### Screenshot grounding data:
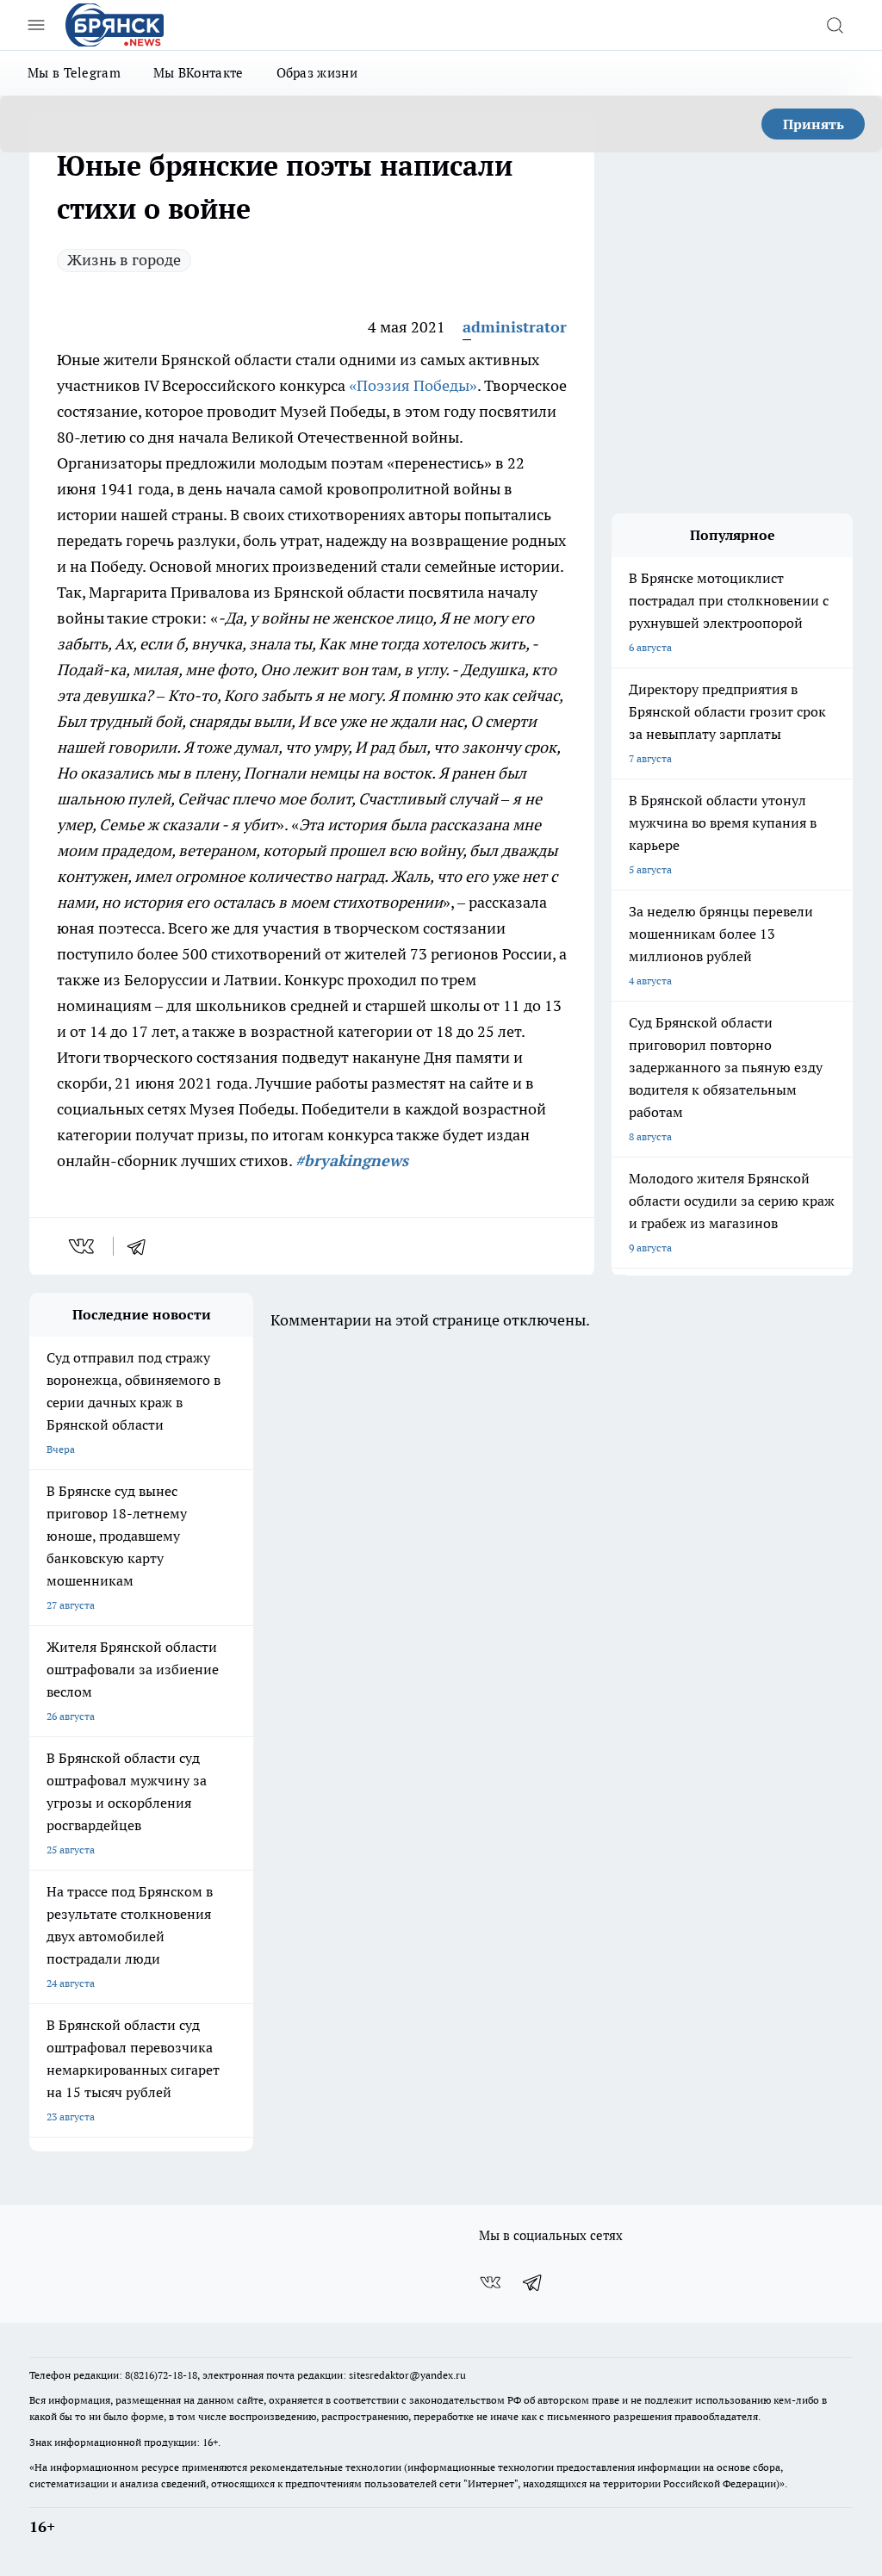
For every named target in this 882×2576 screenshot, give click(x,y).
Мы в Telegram (74, 73)
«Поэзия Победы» (413, 385)
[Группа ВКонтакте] (490, 2282)
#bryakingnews (351, 1160)
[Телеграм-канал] (533, 2282)
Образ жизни (316, 73)
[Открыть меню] (36, 25)
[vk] (83, 1246)
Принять (813, 124)
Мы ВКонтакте (198, 73)
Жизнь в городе (124, 260)
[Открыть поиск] (834, 25)
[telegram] (142, 1246)
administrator (515, 327)
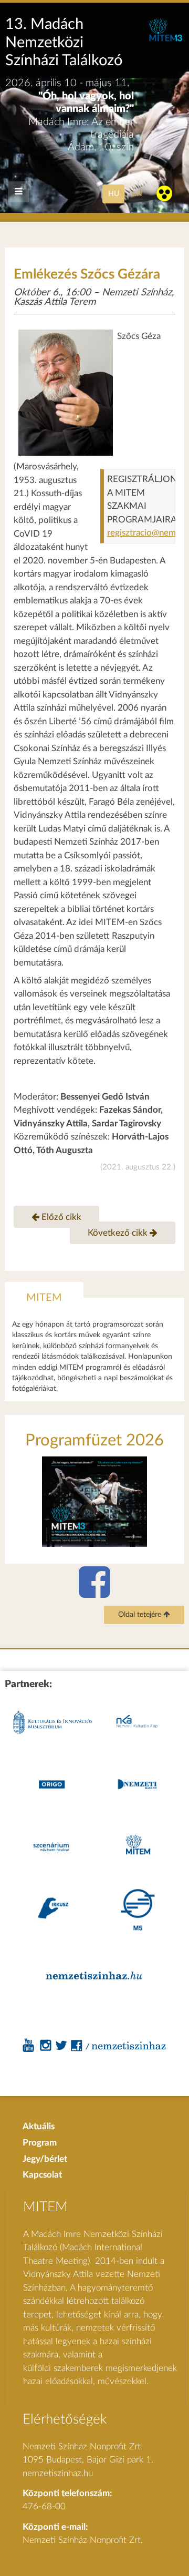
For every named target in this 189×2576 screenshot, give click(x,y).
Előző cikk (60, 1217)
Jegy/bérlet (45, 2158)
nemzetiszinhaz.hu (58, 2473)
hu (113, 194)
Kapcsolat (42, 2174)
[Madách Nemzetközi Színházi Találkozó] (165, 39)
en (137, 194)
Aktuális (39, 2126)
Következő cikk (119, 1232)
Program (40, 2142)
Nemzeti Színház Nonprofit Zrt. (83, 2540)
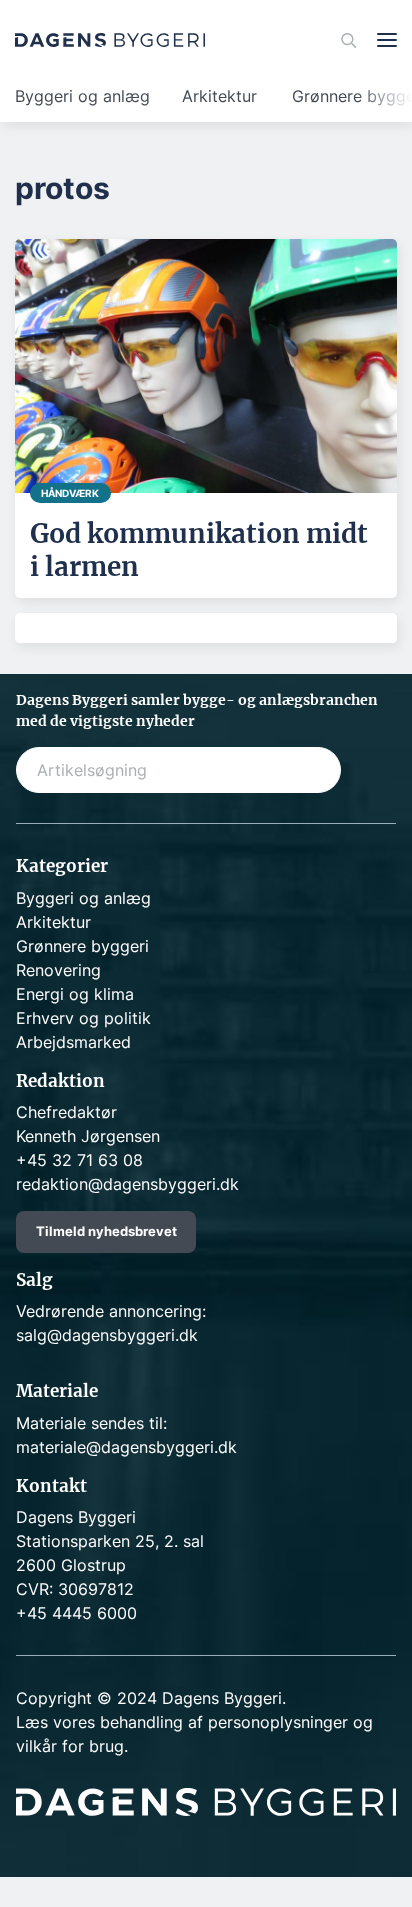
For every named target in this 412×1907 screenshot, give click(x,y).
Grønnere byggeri (82, 946)
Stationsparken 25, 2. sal (110, 1541)
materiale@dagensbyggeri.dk (126, 1447)
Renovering (58, 970)
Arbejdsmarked (73, 1042)
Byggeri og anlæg (82, 96)
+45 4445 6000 (76, 1613)
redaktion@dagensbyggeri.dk (127, 1184)
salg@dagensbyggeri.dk (107, 1335)
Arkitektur (219, 96)
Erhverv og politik (83, 1018)
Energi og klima (75, 994)
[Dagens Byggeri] (110, 40)
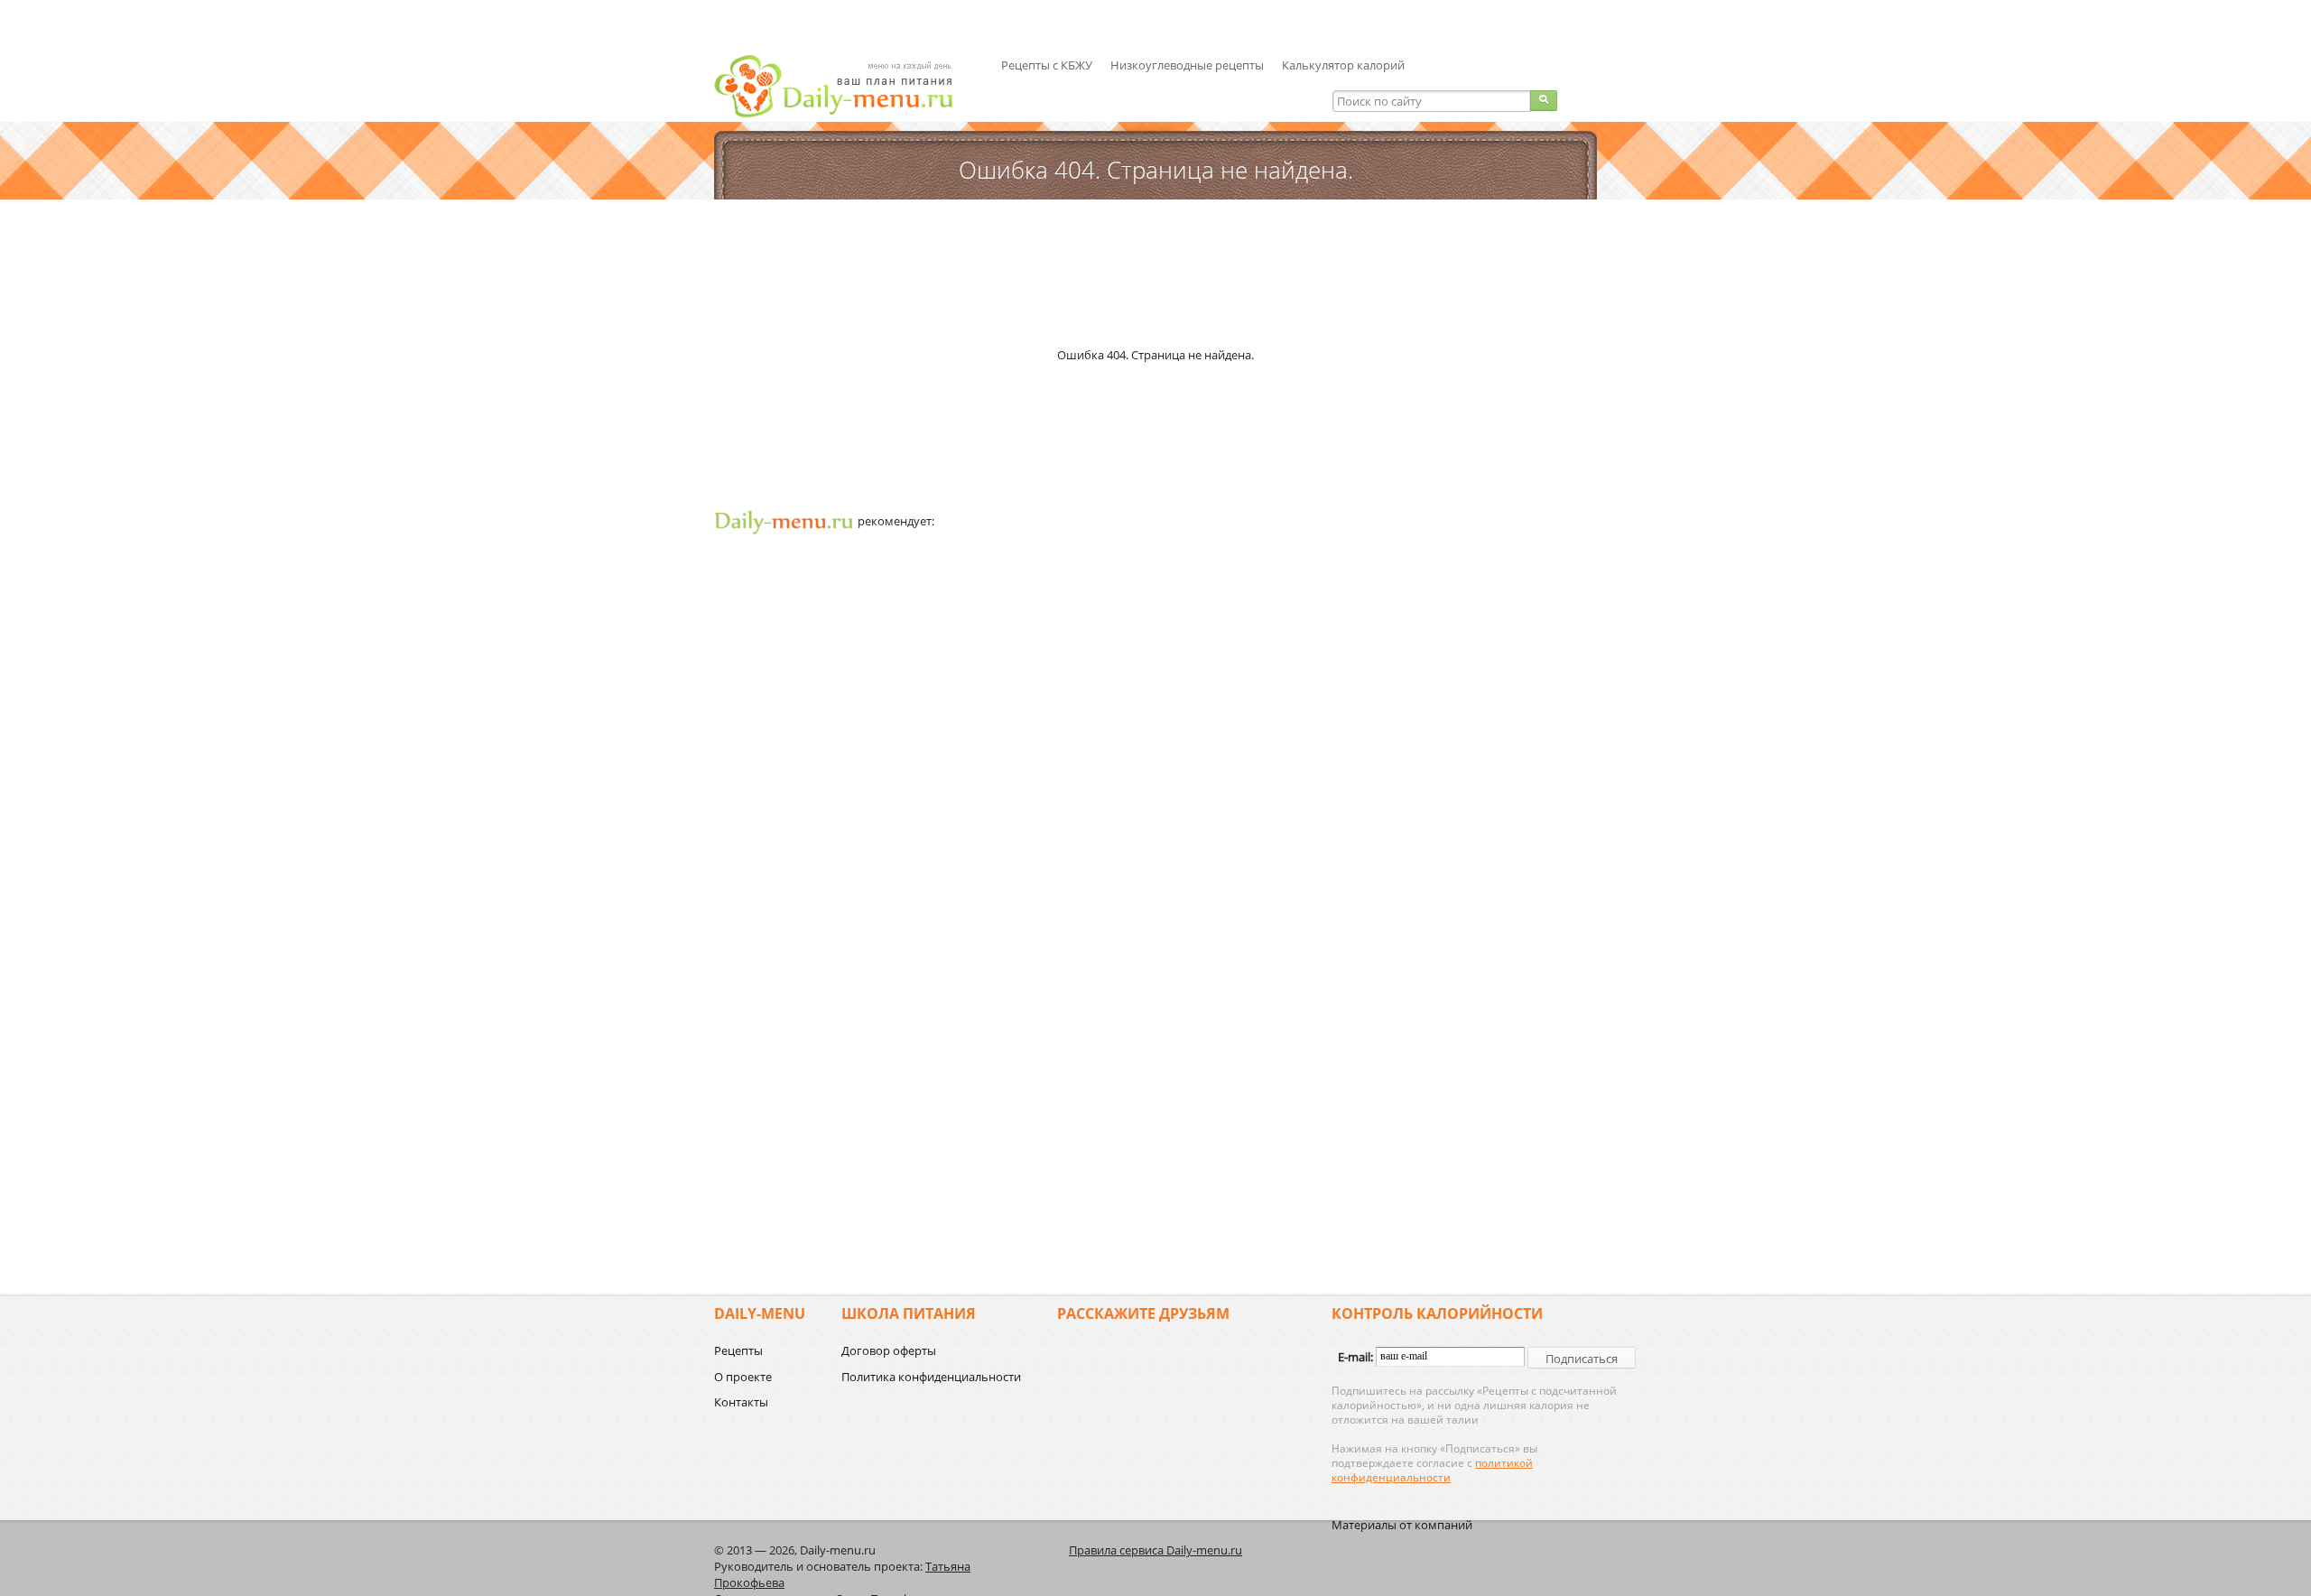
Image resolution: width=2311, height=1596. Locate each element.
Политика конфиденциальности (931, 1377)
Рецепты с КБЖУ (1046, 65)
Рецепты (738, 1350)
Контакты (741, 1402)
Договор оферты (888, 1350)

### ABOUT THIS TASK:
Check each line of the records above for "named", and copy those that have it.

### EXERCISE ANSWER:
For every named target in this 882×2576 screenshot, give click(x,y).
For every named target in this 189×2576 screenshot, give click(x,y).
For every named target in this 412×1907 screenshot, give click(x,y).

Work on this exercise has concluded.